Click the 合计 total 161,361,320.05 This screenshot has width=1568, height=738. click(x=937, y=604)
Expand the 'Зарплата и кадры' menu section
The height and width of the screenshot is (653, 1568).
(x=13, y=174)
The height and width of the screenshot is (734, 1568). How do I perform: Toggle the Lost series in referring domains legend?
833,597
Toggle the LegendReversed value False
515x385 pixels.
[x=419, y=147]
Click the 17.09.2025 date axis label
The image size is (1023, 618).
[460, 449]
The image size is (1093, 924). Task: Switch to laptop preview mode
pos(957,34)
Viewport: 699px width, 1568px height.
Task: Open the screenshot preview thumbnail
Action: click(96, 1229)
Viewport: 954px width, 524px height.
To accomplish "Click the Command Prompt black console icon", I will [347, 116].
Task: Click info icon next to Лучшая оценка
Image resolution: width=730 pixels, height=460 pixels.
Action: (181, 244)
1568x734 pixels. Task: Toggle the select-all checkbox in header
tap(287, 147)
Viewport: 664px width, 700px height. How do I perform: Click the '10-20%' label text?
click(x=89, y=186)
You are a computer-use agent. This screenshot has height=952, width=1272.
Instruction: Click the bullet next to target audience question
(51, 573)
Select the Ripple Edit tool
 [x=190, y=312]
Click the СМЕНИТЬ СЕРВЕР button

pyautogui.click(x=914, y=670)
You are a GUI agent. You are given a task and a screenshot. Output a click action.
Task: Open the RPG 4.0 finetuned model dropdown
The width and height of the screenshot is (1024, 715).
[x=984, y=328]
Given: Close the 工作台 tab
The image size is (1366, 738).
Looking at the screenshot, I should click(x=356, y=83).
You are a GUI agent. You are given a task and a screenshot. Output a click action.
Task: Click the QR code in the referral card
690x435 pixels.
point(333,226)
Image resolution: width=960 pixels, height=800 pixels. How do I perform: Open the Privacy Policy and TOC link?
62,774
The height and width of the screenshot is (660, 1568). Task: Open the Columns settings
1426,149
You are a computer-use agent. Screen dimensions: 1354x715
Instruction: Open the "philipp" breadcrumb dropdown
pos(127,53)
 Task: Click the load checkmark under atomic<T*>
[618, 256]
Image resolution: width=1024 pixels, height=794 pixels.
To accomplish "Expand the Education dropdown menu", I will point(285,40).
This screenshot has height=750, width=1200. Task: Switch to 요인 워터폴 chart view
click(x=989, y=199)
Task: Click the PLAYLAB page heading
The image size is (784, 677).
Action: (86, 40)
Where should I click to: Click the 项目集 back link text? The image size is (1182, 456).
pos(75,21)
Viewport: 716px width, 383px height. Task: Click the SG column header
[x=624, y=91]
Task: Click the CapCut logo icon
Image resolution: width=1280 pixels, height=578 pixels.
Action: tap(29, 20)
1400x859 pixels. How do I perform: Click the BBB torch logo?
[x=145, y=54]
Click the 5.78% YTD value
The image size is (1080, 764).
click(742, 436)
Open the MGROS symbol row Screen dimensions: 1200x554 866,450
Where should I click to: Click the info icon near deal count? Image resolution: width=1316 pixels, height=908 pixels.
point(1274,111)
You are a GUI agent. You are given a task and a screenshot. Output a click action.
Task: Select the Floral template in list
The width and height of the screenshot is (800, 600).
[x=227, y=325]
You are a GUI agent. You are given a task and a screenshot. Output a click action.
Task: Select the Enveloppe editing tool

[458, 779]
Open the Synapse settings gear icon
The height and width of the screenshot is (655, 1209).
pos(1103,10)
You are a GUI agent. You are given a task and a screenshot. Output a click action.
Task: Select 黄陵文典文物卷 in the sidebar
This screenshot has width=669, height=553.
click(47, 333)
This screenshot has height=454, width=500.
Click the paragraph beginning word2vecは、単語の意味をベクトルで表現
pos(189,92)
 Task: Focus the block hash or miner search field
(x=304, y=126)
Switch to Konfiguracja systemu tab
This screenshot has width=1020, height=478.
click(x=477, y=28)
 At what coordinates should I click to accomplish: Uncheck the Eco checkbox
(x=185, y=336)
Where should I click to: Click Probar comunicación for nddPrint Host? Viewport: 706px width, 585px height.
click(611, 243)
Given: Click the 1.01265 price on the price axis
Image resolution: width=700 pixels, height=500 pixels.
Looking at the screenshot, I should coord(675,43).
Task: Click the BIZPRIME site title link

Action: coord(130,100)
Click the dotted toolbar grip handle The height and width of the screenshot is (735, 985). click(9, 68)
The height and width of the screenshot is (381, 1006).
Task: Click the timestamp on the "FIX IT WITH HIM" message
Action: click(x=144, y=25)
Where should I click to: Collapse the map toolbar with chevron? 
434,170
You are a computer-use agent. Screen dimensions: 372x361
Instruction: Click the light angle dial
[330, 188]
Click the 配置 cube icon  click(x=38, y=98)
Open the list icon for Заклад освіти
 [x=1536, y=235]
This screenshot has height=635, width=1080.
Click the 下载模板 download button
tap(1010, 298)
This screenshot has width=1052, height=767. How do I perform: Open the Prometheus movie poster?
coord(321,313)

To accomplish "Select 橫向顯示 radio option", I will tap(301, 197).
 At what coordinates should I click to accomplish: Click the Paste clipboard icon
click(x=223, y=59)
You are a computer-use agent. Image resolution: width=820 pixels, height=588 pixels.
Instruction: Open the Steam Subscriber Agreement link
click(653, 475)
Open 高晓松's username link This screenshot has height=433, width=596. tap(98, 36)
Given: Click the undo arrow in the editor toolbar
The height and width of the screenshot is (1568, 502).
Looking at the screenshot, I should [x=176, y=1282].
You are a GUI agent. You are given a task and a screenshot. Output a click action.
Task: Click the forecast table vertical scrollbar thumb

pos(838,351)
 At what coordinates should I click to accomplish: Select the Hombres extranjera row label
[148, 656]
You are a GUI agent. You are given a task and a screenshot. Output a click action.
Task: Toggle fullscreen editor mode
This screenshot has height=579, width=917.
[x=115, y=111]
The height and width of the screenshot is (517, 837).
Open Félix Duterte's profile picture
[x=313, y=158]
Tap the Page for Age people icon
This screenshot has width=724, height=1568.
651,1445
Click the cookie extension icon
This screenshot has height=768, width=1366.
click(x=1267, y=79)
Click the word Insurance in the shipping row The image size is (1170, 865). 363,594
--*--
# Your assignment
Return only the count of lines in the listing above that hold the string "computer".

# The completed task
4